The clarification has not come in the form of any new law, but as a memo added to the Decision Makers Guide (Memo DMG 1/04). It uses something called the 'minimum earnings threshold', which is, broadly speaking, the amount you need to earn before you have to pay class one National Insurance Contributions (£149 for 2013/14, and £153 for 2014/15). The guide says that if an employee or a self-employed person has been earning at least this for the three months before a claim for benefit is made they will 'automatically'  be considered a worker. If this test is not satisfied, the decision maker 'will need to examine each case as a whole, taking account of all circumstances, to determine
whether the EEA national’s activity was genuine and effective'. This second bit is what the DWP was supposed to be doing with all EEA worker claimants anyway, before this memo.

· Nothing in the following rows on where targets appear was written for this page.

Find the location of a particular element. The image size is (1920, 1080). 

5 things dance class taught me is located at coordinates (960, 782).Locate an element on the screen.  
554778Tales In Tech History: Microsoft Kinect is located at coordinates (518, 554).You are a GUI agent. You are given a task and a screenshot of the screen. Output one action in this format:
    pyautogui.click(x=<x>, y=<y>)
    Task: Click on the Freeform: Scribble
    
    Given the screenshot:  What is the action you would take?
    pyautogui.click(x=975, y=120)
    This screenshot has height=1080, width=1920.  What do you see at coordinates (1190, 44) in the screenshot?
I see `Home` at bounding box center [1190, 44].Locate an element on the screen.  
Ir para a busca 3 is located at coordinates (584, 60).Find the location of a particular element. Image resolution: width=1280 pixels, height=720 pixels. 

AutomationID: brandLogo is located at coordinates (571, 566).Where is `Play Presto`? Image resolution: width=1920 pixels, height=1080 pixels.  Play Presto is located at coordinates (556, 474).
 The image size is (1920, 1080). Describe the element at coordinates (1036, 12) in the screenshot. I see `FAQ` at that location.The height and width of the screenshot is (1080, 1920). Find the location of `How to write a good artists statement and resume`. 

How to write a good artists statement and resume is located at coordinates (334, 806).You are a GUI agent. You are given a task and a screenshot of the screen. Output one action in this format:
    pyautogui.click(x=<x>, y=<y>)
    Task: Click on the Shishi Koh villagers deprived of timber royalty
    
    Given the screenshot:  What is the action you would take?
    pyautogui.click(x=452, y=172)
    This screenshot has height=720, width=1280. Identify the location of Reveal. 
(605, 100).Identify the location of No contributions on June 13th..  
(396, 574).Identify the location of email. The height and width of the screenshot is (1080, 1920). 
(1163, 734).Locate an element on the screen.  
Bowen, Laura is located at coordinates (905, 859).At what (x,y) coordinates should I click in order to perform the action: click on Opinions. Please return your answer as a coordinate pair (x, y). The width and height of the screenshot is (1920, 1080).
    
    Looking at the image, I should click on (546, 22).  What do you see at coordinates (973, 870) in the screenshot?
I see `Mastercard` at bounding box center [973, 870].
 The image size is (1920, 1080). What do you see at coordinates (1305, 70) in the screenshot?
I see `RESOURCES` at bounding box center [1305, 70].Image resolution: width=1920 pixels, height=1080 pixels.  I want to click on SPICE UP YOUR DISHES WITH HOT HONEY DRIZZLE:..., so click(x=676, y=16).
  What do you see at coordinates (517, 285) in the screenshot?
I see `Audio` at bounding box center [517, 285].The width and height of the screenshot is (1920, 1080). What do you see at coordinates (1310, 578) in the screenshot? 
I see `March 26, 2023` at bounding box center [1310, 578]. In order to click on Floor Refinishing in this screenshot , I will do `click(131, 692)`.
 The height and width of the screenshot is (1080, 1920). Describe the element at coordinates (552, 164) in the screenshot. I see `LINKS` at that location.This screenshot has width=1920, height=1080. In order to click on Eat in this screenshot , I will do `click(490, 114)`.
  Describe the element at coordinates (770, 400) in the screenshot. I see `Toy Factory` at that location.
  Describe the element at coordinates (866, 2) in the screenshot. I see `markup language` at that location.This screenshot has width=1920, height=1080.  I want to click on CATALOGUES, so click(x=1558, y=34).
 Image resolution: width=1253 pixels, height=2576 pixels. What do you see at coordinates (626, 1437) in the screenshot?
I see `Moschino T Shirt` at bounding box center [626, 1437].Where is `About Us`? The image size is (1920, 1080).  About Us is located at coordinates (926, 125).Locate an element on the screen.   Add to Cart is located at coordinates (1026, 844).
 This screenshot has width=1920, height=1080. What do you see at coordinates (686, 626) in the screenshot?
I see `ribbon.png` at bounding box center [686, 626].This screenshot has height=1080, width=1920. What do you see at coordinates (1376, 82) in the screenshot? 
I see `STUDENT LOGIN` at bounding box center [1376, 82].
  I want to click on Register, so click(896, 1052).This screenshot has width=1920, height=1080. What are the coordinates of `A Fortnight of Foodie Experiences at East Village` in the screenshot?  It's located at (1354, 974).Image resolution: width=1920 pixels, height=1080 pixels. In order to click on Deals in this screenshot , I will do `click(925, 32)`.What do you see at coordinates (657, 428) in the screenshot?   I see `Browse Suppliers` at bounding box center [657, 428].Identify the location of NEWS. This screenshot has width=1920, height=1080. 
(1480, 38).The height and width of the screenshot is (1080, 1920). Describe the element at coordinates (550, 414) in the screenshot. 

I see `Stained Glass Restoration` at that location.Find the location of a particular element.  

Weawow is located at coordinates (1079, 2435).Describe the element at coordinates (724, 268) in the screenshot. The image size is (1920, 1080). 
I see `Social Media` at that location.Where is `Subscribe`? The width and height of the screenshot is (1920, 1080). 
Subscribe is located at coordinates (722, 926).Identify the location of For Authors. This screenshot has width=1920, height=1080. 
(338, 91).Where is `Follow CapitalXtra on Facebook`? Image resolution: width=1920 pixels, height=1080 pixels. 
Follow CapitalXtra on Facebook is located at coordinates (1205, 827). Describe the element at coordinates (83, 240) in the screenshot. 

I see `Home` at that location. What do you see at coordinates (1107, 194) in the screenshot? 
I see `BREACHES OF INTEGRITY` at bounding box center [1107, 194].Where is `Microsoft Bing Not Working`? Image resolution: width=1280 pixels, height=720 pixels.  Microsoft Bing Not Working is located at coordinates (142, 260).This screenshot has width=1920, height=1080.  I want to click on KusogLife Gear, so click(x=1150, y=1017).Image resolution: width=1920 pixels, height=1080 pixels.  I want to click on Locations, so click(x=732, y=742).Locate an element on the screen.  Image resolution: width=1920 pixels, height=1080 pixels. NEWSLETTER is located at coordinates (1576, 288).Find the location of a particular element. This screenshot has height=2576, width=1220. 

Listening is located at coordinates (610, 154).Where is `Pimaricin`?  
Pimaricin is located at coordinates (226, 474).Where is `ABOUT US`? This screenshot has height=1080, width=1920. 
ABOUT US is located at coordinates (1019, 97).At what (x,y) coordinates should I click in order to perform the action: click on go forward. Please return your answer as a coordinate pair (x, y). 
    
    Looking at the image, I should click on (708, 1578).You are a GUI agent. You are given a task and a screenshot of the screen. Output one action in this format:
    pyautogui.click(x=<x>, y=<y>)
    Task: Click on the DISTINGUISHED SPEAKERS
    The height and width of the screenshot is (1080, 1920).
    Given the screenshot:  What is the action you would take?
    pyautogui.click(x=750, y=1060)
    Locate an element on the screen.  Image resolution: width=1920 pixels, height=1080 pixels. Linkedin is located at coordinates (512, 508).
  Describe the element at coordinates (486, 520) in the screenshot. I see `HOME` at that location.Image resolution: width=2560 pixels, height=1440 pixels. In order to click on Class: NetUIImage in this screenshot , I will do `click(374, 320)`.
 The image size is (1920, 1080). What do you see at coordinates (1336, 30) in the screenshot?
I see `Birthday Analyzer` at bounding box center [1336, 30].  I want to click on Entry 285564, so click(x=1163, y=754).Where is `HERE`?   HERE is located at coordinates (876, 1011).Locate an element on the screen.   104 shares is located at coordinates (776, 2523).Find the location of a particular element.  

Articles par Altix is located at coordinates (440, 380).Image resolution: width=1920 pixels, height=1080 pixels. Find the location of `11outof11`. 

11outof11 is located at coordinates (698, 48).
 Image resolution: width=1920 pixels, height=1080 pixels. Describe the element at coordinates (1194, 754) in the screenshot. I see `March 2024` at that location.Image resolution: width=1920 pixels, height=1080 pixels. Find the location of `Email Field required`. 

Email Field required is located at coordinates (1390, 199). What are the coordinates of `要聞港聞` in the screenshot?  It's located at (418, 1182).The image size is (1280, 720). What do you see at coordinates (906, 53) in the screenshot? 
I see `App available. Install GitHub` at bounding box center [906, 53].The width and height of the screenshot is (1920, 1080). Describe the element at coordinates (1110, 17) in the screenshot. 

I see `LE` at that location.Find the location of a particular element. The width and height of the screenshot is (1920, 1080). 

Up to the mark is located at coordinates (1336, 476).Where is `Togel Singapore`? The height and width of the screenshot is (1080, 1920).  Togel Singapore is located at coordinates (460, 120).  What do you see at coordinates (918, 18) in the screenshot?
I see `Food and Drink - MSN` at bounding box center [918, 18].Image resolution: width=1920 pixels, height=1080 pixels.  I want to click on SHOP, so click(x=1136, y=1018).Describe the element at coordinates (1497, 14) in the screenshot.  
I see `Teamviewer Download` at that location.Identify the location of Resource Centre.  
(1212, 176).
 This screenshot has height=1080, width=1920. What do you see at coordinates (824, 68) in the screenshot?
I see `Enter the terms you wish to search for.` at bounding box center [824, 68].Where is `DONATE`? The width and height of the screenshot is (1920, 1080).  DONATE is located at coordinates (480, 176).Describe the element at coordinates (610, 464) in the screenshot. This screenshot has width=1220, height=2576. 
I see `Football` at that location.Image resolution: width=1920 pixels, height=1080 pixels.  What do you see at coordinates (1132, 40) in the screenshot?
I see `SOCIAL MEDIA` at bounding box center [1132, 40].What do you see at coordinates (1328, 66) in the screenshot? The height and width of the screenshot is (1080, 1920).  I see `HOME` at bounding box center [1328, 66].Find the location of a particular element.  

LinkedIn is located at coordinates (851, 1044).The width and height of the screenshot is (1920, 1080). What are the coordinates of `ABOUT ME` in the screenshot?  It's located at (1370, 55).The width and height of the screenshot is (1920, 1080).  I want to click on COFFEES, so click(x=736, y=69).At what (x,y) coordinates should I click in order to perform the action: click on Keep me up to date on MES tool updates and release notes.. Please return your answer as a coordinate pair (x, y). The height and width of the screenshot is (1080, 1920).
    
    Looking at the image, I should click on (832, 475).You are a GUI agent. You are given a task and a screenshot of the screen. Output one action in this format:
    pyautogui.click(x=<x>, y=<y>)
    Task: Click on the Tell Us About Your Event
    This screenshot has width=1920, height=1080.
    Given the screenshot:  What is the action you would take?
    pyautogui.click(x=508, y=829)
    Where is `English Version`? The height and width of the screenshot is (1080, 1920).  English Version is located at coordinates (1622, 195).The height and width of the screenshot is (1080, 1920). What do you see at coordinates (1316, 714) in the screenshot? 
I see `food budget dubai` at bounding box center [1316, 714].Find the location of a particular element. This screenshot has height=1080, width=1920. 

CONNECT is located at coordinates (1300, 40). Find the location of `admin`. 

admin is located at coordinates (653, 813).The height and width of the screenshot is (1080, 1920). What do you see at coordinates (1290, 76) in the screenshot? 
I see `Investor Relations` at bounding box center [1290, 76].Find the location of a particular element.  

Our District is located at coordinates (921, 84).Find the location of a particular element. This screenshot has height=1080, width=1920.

So for people who have been earning above the minimum earnings threshold they can be certain that they will be treated as workers. Those who are earnings less will continue to be assessed as they were before.

Note that this guidance is unlikely to be applicable to people claiming Jobseeker's Allowance, Income Support, or Employment and Support Allowance, as they won't normally fit the rules for these benefits anyway, but will be relevant to claimants of Housing Benefit and Universal Credit.

Proposed fees for benefit tribunals

This is only a proposal: so don't get too scared: yet...

A government document has been leaked in which it is proposed that people refused benefits will have to pay to take the cases to appeal [www.theguardian.com/politics/2014/feb/20/people-stripped-benefits-charged-decision].

This follows the introduction of charges to take employment cases to tribunal, and a recent high court decision upholding the lawfulness of that change. 

Leaving aside the breathtaking cynicism of placing yet another hurdle in front of the most vulnerable in their search for justice, there also seems to have an illogicality at the heart of the proposal. In general, where fees are charged for taking cases to court fee remission is also available for those who cannot afford to pay. 

But by their very nature benefit appeals are likely to be submitted by people who are on low incomes. Not always, of course. Disability Living Allowance and Attendance Allowance are not means-tested, so claimants might, in principle, have income high enough not to need fee remission, for example. In general, though, we are looking at people whose main source of income has stopped, and for whom any replacement is likely to be means-tested. So either most of the appellants will have their fees remitted anyway, or a right afforded in most courts will be withheld from benefit cases.

It is my fervent hope that proper research along these lines will lead to these proposals being quietly dropped, on the basis at least of a cost-benefit analysis, if not for humanitarian reasons.